Ludwig et Olav ne se changèrent même pas, ils nous prirent dans leurs bras, nous serrèrent longuement, sans rien nous dire. Ils montèrent dans leur calèche et sortirent de la cour du château en nous faisant un dernier signe avec le bras.

Seul le concierge et deux domestiques étaient encore présents. Ils restaient toute l’année pour entretenir les lieux. Nous dûmes souper à la cuisine. Il restait encore beaucoup de victuailles, mais plus personne pour les cuisiner. Nous nous contentâmes de viande froide, de pain et de fromage.

Nous passâmes la soirée dans le salon de Ludwig en compagnie de Philippe et de sa fiancée. Nous convînmes de nous écrire souvent, de nous rencontrer à la première occasion. Il nous invita à son mariage qui devait avoir lieu quelques mois plus tard. Je savais déjà que ce ne serait pas possible d’y aller, nous devions continuer nos études au pensionnat. Nous bûmes un peu trop ce soir-là.

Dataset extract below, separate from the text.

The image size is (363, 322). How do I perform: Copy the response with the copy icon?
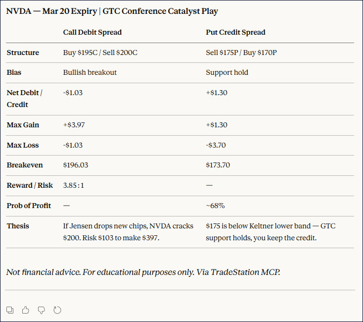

Le lendemain matin, nous nous levâmes très tôt. Nous dûmes encore faire nos malles nous-mêmes. Les domestiques vinrent quand même les chercher pour les porter dans la calèche. Nous déjeunâmes à nouveau à la cuisine et emportâmes des provisions pour le voyage. Nous prîmes congé de Philippe et de sa fiancée en nous serrant dans nos bras, comme la veille, sans rien nous dire.

Je montai dans la calèche avec Johann, pris sa main dans la mienne, le regardai. Comme moi, il avait les yeux embués de larmes. Je me serrai contre lui et l’embrassai.

Ce jour-là marqua la fin de notre adolescence insouciante. Nous avions la vie devant nous.